Taylor – who has won the NSAI Songwriter of the Year prize seven times from 2007 to 2015 – told the crowd: “I’m up here receiving this beautiful award for a decade of work, and I can’t possibly explain how nice that feels.”
“Because the way I see it, this is an award that celebrates a culmination of moments. Challenges. Gauntlets laid down. Albums I’m proud of. Triumphs. Strokes of luck or misfortune. Loud, embarrassing errors and the subsequent recovery from those mistakes, and the lessons learned from all of it.”
She concluded: “This award celebrates my family and my co-writers and my team. My friends and my fiercest fans and my harshest detractors and everyone who entered my life or left it. Because when it comes to my songwriting and my life, they are one in the same.”
The ‘Love Story’ hitmaker also revealed for the first time that she breaks her lyrics down into genre categories, “quill”, “fountain pen” and “glitter gel”.
She said: “I’ve never talked about this publicly before, because, well, it’s dorky. But I also have, in my mind, secretly, established genres categories for lyrics I write. Three of them, to be exact. They are affectionately titled Quill Lyrics, Fountain Pen Lyrics, and Glitter Gel Pen Lyrics.
“I know this sounds confusing but I’ll try to explain. I came up with these categories based on what writing tool I imagine having in my hand when I scribbled it down, figuratively. I don’t actually have a quill. Anymore. I broke it once when I was mad.

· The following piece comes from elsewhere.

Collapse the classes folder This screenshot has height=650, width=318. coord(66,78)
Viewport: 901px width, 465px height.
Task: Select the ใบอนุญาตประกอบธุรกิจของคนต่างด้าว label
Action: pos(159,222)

“I categorize certain songs of mine in the ‘Quill’ style if the words and phrasings are antiquated, if I was inspired to write it after reading Charlotte Brontë or after watching a movie where everyone is wearing poet shirts and corsets. If my lyrics sound like a letter written by Emily Dickinson’s great grandmother while sewing a lace curtain, that’s me writing in the Quill genre.”
The star concluded her speech by admitting being honored by the NSAI “means more than any genre of my lyrics could ever say”.
She then performed a 10-minute version of her hit song “All Too Well” at the ceremony, where the likes of Kelsea Ballerini, Little Big Town and Luke Combs all took to the stage.